摘要化石的快速、准确的分类鉴定在古生物学、生物地层学等领域具有重要意义。然而，分类学鉴定往往是劳动密集型和繁琐的，并且对一个分类学群体的广泛先验知识的要求也需要长期的培训。此外，研究人员和社区之间的鉴定结果往往不一致。因此，在本研究中，我们使用深度学习来支持分类鉴定。我们使用网络爬虫通过互联网收集化石图像数据集(FID)，获得了属于50个化石枝的415,339张图像。然后，我们在高性能工作站上训练了三个强大的卷积神经网络。应用迁移学习时，Inception-ResNet-v2架构在测试数据集中的平均准确率为0.90。微化石和脊椎动物化石的分类精度最高，分别为0.95和0.90。相比之下，海绵、苔藓虫和痕迹化石的进化枝具有不同的形态或在数据集中样本较少，其性能低于0.80。视觉解释方法进一步强调了不同化石分支之间的差异，并表明机器分类器和分类学家的识别之间存在相似之处。从各种来源收集大型古生物数据集，如文献、暗数据数字化、公民科学数据和互联网公共数据，可以进一步增强深度学习方法及其采用。这样的发展也可能导致基于图像的系统分类法在未来被机器辅助分类法所取代。开创性的研究包括微化石和一些无脊椎动物化石。为了促进这一开发，我们将模型部署在服务器上，供公众访问www.ai-fossil.com。

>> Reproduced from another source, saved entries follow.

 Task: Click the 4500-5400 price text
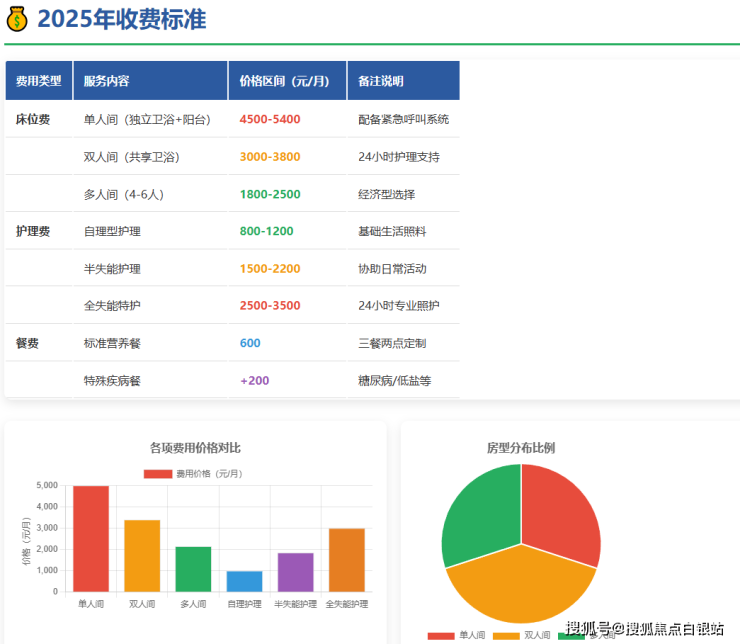click(270, 119)
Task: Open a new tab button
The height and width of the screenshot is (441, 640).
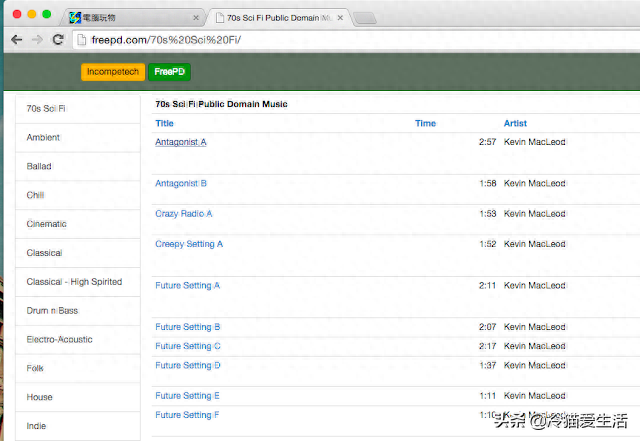Action: tap(366, 18)
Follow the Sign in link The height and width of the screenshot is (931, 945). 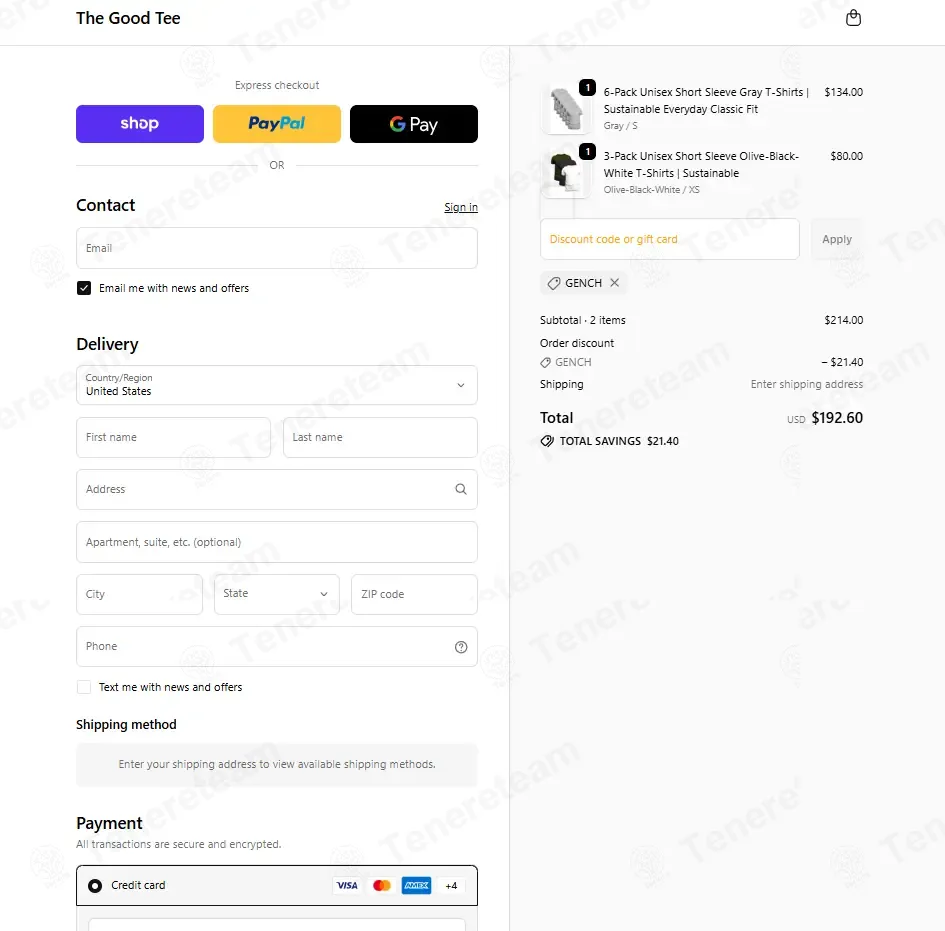(x=461, y=207)
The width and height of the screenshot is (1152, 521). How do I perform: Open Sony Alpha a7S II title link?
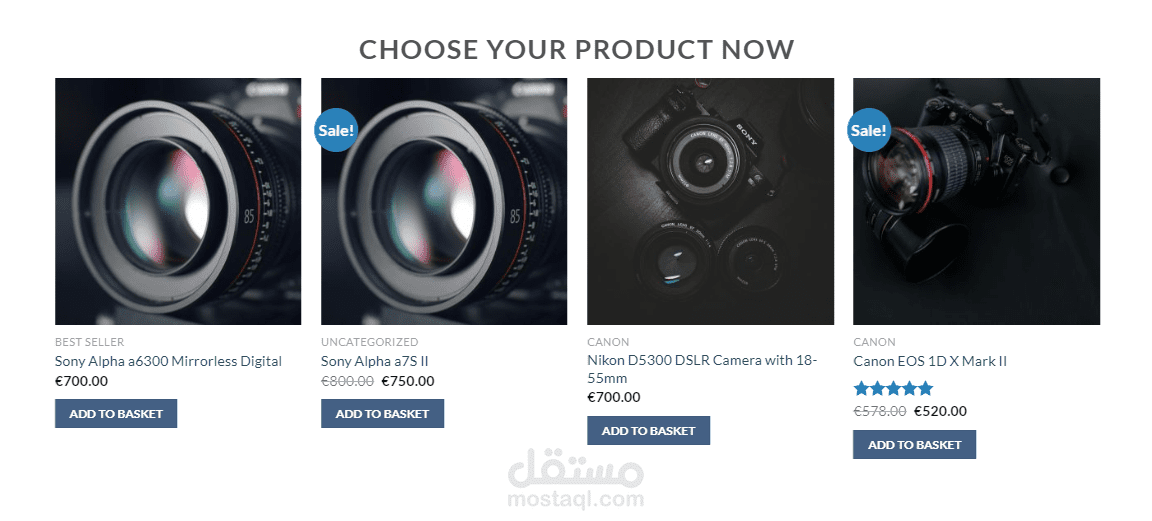[374, 362]
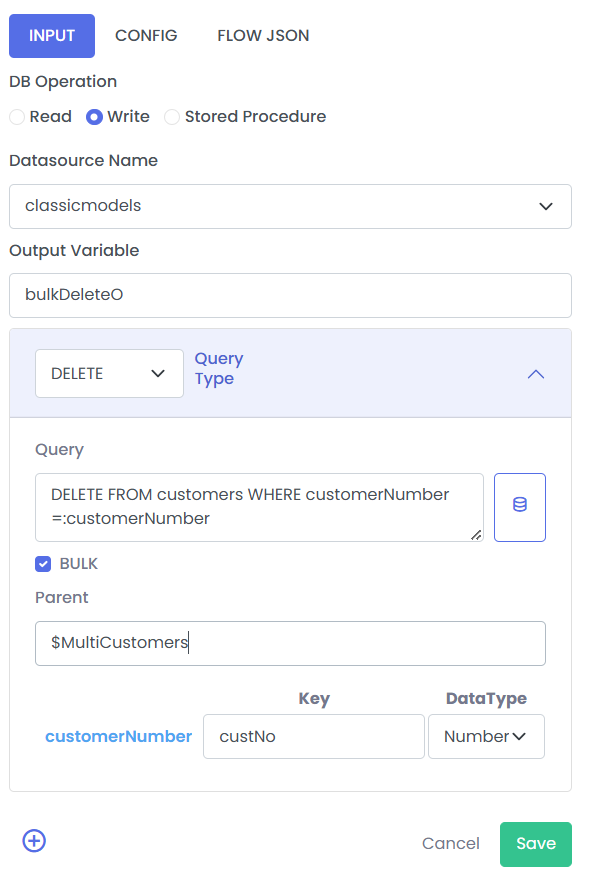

本文章由计算机程序翻译，如有差异，请以英文原文为准。

求助全文

约1分钟内获得全文求助全文

来源期刊

Paleobiology 地学-古生物学

CiteScore

5.30

自引率

3.70%

发文量

审稿时长

>12 weeks

期刊介绍： Paleobiology publishes original contributions of any length (but normally 10-50 manuscript pages) dealing with any aspect of biological paleontology. Emphasis is placed on biological or paleobiological processes and patterns, including macroevolution, extinction, diversification, speciation, functional morphology, bio-geography, phylogeny, paleoecology, molecular paleontology, taphonomy, natural selection and patterns of variation, abundance, and distribution in space and time, among others. Taxonomic papers are welcome if they have significant and broad applications. Papers concerning research on recent organisms and systems are appropriate if they are of particular interest to paleontologists. Papers should typically interest readers from more than one specialty. Proposals for symposium volumes should be discussed in advance with the editors.